The tension between feminism and traditional expectations
For the past several decades, Western societies have wrestled with the doctrine of equality between men and women. Since the 1960s, waves of feminism reshaped education, careers, marriage, and family life. The results are complex: undeniable gains in opportunity and voice and, at the same time, new tensions in relationships, identity, and expectations.
Now many immigrant communities are experiencing that same cultural shift — but compressed into a single generation. That ompression is creating confusion.
In many African and immigrant households, traditional gender roles were clear. Men were expected to provide and protect. Women were expected to nurture and manage the home. These roles were not always practiced perfectly, and in some cases, patriarchy caused deep wounds. But the expectations were defined. Then we moved abroad.
When families relocate to Western countries, those definitions shift almost overnight.
Women gain economic independence quickly. Cultural messages emphasize autonomy and self-definition. “Equality” becomes not just a legal principle but a social identity.
The tension comes from expectations at home often not evolving at the same speed.
Many men are still expected to:
Provide financially
Protect physically and emotionally
Lead spiritually
Be emotionally available
Be romantic and attentive
At the same time, many women understandably expect:
Equal voice
Equal opportunity
Equal autonomy
Equal financial independence
The question becomes: if both are equal, what exactly are the responsibilities of each?
There is another layer that we rarely talk about openly: trauma.
Some women come from deeply patriarchal environments where their voices were minimized or their ambitions restricted. When they move abroad they sometimes swing hard in the opposite direction. This is not ecause they are malicious or because they hate men. Sometimes it's because healing often begins with overcorrection. Even me as a man forgot to talk about the trauma of men. Social conditioning at play. Forgive me
The danger is when empowerment becomes reactionary instead of reflective.
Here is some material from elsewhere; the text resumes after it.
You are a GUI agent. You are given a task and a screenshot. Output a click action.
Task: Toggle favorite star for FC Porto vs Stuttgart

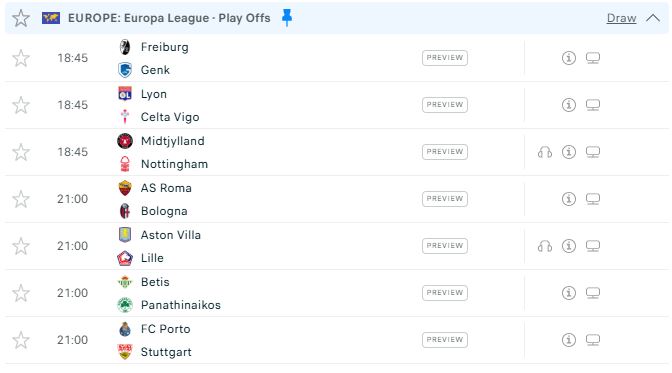[x=21, y=340]
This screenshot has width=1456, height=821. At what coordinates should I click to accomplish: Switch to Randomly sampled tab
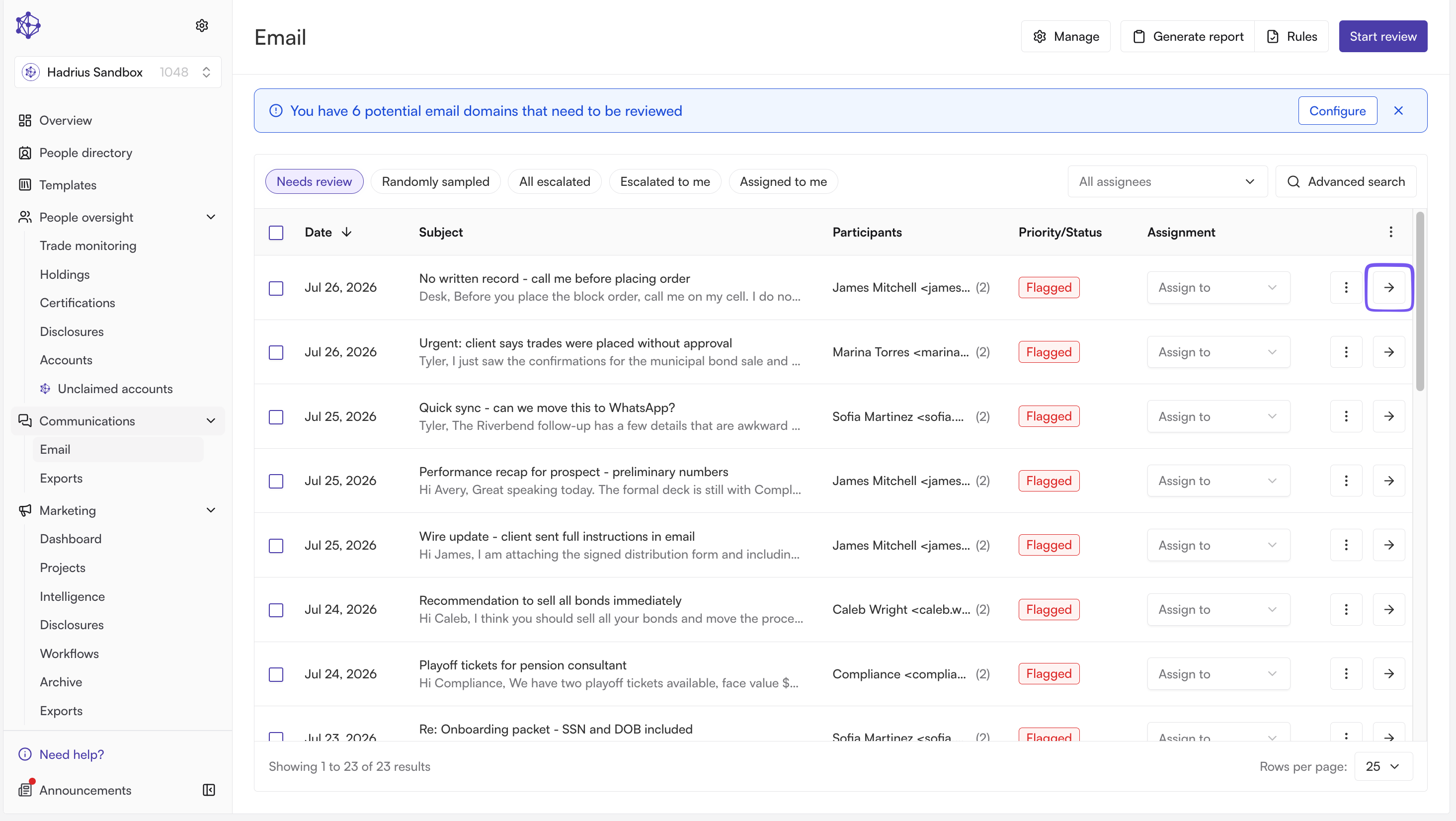click(x=435, y=181)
When equality becomes not cooperation but competition. Let's do this together changes to let's see who is better.
When partnership becomes negotiation of power the marriage becomes a silent scorecard.
The Unspoken Frustration of Men
Many men today feel trapped between two eras.
They are told:
“Be traditional. Provide.”
“Be modern. Share power.”
“Be strong.”
“Be emotionally vulnerable.”
“Lead.”
“Don’t dominate.”
Many men are ready to do this even though it can feel like walking a tightrope with no net.
In reaction, some men withdraw, become resentful., overcompensate or simply give up on relationships altogether. They are confused of what is expected of them.
Equality does not have to mean erasing masculinity. Unfortunately, this seems to be what is being sold today. Also empowerment does not have to mean rejecting femininity. Again, the unfortunate reality is different. Women are losing their femininity and hoping that men don't change. No man who married a woman wants to see that woman become a man, all things being equal.
Leadership does not have to mean control and sumission does not have to mean inferiority. These notions need to change.
If both partners work, both contribute. If both earn, both build. If both lead, both serve. If both expect love, both give it.
Modern marriage cannot survive on selective traditionalism where one partner keeps the benefits of modernity and the other keeps the burdens of tradition. It must be renegotiated honestly.
What we need is not less equality but mature equality and not revenge against the past. Not nostalgia for a past that had its own injustices, but thoughtful, deliberate partnership.
Men must grow.
Women must grow.
Both must heal.
Both must sacrifice.
Both must ask: are we building a team or are we fighting for leverage?
The future of families depends on that answer.